The first enhancement in the code was to switch from the LU solution algorithm 
to a fourth-order, explicit Runge-Kutta procedure with an implicit treatment for the 
axisymmetric and chemical kinetics source terms. The implicit treatment of the source 
terms enables larger time steps in applications where the source terms are stiff. All 
terms are still centrally differenced on a finite volume grid in a manner identical to the 
original LU formulation. Some representative results comparing the new RK4 
procedure with the LU method are presented on Fig. 1. These results show that the 
Runge-Kutta method converges approximately twice as fast as the LU procedure in 
terms of iterations, in addition to showing faster CPU times per iteration. The LU 
procedure requires about 135 psec. per grid point per iteration on the CRAY-YMP, 
while the RK method requires only 98 psec. 
Other enhancements to the code include the implementation of characteristics- 
based boundary conditions on the inflow and outflow boundaries (which also enhance 
the convergence of the original LU method as Fig. 1 shows).

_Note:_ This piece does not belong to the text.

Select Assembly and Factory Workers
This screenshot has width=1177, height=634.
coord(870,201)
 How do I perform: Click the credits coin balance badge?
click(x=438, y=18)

In addition to 
implementing characteristic techniques, boundary procedures were also added to 
enable the specification of the incoming mass flow rather than only stagnation 
quantities. This enhancement enables the user to mimic the experimental procedure 
where upstream conditions control the incoming flow rates of fuel and oxidizer while 
the choked throat in the noule sets the chamber pressure. Experience to date with 
the RK method shows that it is more robust than the LU method for this problem, and, 
in addition, requires smaller amounts of artificial viscosity to be added, thus enhancing 
the accuracy of the results, particularly in the steep gradient regions near the wall. 
Some representative solutions for a gaseous hydrogen-oxygen engine are 
shown on Figs. 2 to 4. Figure 2 shows the overall geometry of the proposed station- 
keeping engine for the Space Station, while Fig. 3 shows the computed temperature 
contours and Fig. 4 the corresponding Mach number contours in the downstream 
mixing region of the low Reynolds number combustor. The computational grid used 
for these results is given in Fig. 5. The results show that the hydrogen stream from the 
outer periphery of the noule undergoes little reaction with the internal oxygen-rich 
core stream. Although these predictions could be correct, the present turbulence 
model is not sufficient to predict accurately the mixing and combustion processes in 
this complex boundary-layerlfree-shear-layer region. For this reason we are currently 
adding a k-E turbulence model to the code to enhance these predictions. 
At the present time the k-E model has been coded and is being debugged and 
validated. The model is presently working for the boundary layer in the outer 
hydrogen stream alone, and current efforts are directed toward demonstrating it for the 
shear layer region as well. The model is formulated with low Reynolds number terms 
to enable the profiles to be computed all the way to the wall. Preliminary results 
suggest that this more complex turbulence model will predict substantially faster 
mixing and combustion processes than the present mixing length model, although 
comparison of the code predictions with hydrogen-oxygen flame measurements 
obtained from the literature is necessary to verify its accuracy. Downstream plans 
include extension to a complete PDF model of the turbulent combustion process. 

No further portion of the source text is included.